The first VAT audit that I went through in London as a finance director was an interrogation of supporting documentation, all of which I had, organised and to hand. The VAT inspector had the VAT guidebook, a large small-print paperback that he could open at will on any relevant page. I learnt many nuances of VAT over those two days and was charged appropriately for the gaps in application of my knowledge.
What was terrifying was not the statutory powers my affable VAT inspector could deploy but that he didn’t know a debit from a credit. Even after two days I wouldn’t have employed him as a ledger clerk. Intelligence is knowing that VAT has accounting implications. Wisdom is knowing that it’s not accounting.
Unless listed or an onshore company registered in UAE free zones, there is no legal requirement to conduct an audit, so many SME’s have developed the habit of mixing business and personal spend. VAT doesn’t change that but might drive such changes in future legislation.
Peter Whatley, a former tax partner at Grant Thornton and chief executive of Argent Gulf Consulting, told me: "Imagine purchasing an entertainment system that is listed as a company asset even though it’s sitting in a living room and finance [department] mistakenly reclaims the VAT. This amount, with interest and potentially a fine, must be repaid. Interest is also payable on fines. A maxim for good corporate governance is ‘it’s not personal, Sonny. It’s strictly business.’"
Our representative, as named on the trade licence, might take comfort if compliance with state requirements are outsourced, meaning any failings would be covered by their service provider’s professional indemnity [PI] insurance. This is untested and while speaking with brokers, I found what little conversation there is was mostly hypothetical.
Where is the line of responsibility demarcated? We now have three potential parties to VAT errors and the third party is not the VAT man. It’s the insurer. The customer claims against the service provider who may counterclaim negligence in the information provided. To cover themselves the service provider may test the claim against their PI insurance.
Where is the VAT man in all this?

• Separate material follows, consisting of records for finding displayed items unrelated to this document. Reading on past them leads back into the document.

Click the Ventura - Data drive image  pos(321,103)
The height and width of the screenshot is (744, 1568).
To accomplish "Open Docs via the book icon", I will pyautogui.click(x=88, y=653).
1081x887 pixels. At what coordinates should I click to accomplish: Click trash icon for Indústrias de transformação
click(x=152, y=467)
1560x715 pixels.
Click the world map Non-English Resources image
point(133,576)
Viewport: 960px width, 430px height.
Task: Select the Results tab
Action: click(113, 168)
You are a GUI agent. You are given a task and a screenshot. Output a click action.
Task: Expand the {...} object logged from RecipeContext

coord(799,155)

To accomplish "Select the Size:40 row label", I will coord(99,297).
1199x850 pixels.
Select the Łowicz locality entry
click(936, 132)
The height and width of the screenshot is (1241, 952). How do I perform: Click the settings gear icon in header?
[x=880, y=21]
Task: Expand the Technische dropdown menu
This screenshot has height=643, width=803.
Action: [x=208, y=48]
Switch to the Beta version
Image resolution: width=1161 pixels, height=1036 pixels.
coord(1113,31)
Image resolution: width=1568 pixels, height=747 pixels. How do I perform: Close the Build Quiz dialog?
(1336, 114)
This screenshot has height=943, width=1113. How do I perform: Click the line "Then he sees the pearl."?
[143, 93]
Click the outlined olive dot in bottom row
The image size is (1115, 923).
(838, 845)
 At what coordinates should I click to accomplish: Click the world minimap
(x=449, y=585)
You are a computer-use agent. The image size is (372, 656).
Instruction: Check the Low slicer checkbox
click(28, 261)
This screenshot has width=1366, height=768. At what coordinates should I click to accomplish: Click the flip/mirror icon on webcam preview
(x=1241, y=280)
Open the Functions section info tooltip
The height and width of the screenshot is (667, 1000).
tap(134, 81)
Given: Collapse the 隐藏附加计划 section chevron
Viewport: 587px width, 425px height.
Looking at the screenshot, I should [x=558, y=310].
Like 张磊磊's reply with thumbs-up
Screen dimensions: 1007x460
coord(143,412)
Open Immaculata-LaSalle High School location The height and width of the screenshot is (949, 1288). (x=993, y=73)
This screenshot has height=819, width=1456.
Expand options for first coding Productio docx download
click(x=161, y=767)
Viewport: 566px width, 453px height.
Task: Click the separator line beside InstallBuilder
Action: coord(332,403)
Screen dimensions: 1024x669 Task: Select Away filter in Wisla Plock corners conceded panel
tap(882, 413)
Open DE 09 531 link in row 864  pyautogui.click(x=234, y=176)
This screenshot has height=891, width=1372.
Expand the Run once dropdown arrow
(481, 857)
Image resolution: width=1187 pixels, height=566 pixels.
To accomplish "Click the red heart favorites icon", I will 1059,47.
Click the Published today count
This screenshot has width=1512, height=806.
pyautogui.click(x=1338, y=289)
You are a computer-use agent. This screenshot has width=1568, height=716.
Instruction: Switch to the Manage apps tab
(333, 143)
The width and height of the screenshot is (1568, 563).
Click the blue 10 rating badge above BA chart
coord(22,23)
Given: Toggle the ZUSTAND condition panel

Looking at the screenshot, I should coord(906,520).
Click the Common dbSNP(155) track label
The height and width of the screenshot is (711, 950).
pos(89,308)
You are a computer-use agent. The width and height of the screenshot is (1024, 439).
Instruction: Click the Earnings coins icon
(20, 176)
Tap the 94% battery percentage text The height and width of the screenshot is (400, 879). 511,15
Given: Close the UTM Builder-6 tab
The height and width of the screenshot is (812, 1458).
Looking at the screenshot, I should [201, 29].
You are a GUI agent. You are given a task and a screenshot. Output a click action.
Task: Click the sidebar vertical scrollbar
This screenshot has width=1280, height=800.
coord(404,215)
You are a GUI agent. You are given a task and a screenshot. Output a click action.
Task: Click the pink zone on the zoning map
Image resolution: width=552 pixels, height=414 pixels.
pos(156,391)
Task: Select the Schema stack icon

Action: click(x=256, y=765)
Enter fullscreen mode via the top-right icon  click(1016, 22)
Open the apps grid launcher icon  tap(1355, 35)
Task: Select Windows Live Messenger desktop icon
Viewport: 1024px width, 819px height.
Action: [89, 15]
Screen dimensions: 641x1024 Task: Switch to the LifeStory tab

His relationship is solely with the business’s representative. He demands payment supported by comprehensive and accurate documentation by the due reporting date. The representative cannot abrogate the reporting and payment obligation of the business’s VAT liability. This is a material cash flow risk.
A representative might ask how complex a single legal trading entity can be? Peter Whatley says: "Very, often akin to complex group structures depending on the nature of their activities. A convenience store shares much with large supermarket chains but without the beneficial efficiencies of scale.